Kerry now appears to be making that personal-story connection that he needs to take it over the top. Bush may have flubbed up the story about Missy (wife of soldier killed in Iraq) with his bizarre comment about loving her but the general idea was good. No matter how amusing we may find it that Bush thinks he can relate to the regular person on the street, the Republicans had successfully labeled Kerry as out of touch with those voters. The Bush bubble was popped last week and Kerry now is making that connection or at least the media is now talking about it. (A fickle bunch in the media, aren't they?)

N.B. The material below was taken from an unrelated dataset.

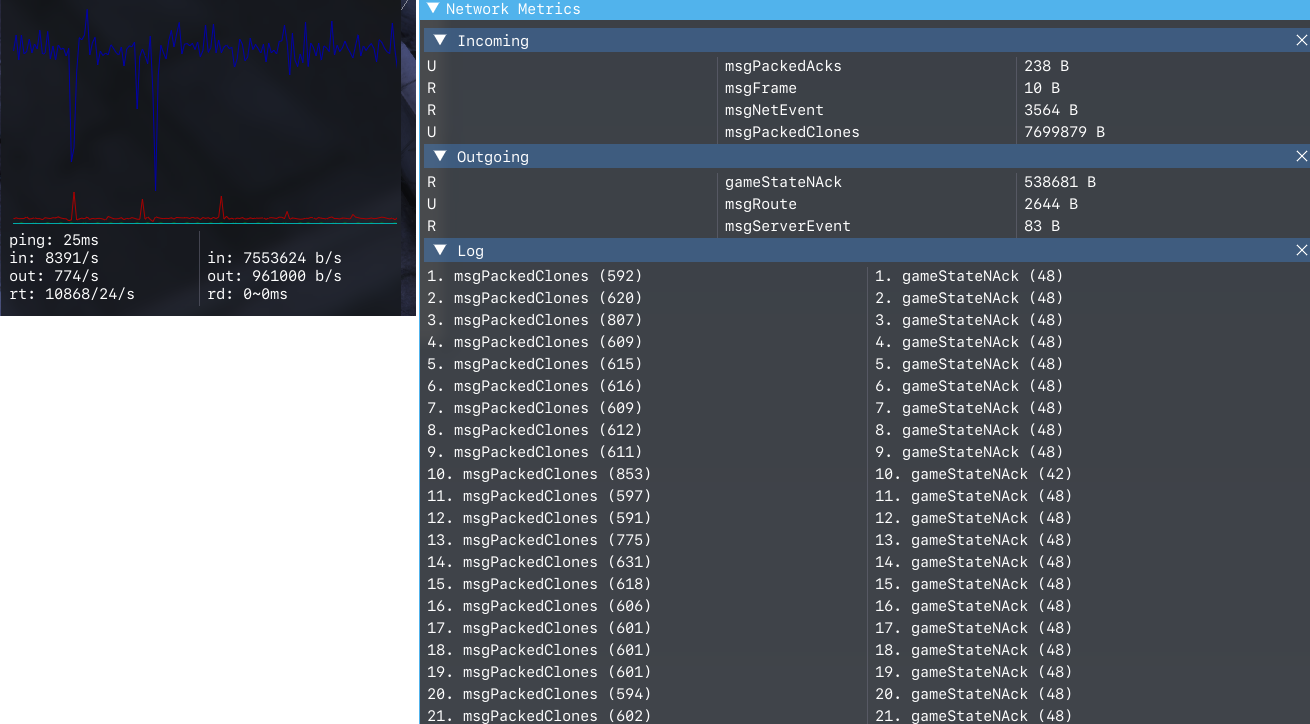1310x724 pixels.
Task: Collapse the Log section arrow
Action: click(x=440, y=251)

"He's not Clinton, but he's close," Ms. Curtis said. "I didn't see that till today." She had watched intently on Sunday afternoon as Senator John Kerry listened to a newly divorced steelworker, locked out of his factory job for 11 months, haltingly describe how his daughter had told him not to worry - that her mother and grandmother had "taken care of" her first homecoming dress.
"I went to pieces," said Ms. Curtis, a swing voter who said that she supported President Bush after the Republican convention but switched to Mr. Kerry after seeing him up close.
If Ms. Curtis and a few other previously undecided Ohioans who came to Mr. Kerry's town-hall meeting here and some new polls are any indication, swing voters are giving Mr. Kerry a second look after his strong showing in the first presidential debate. And they are liking what they see.
"I just think he's got the pulse of the middle class," Ms. Curtis said afterward. "He needs to do this in so many places in the next 30 days. He's got to get out there and let them know that he's supporting us."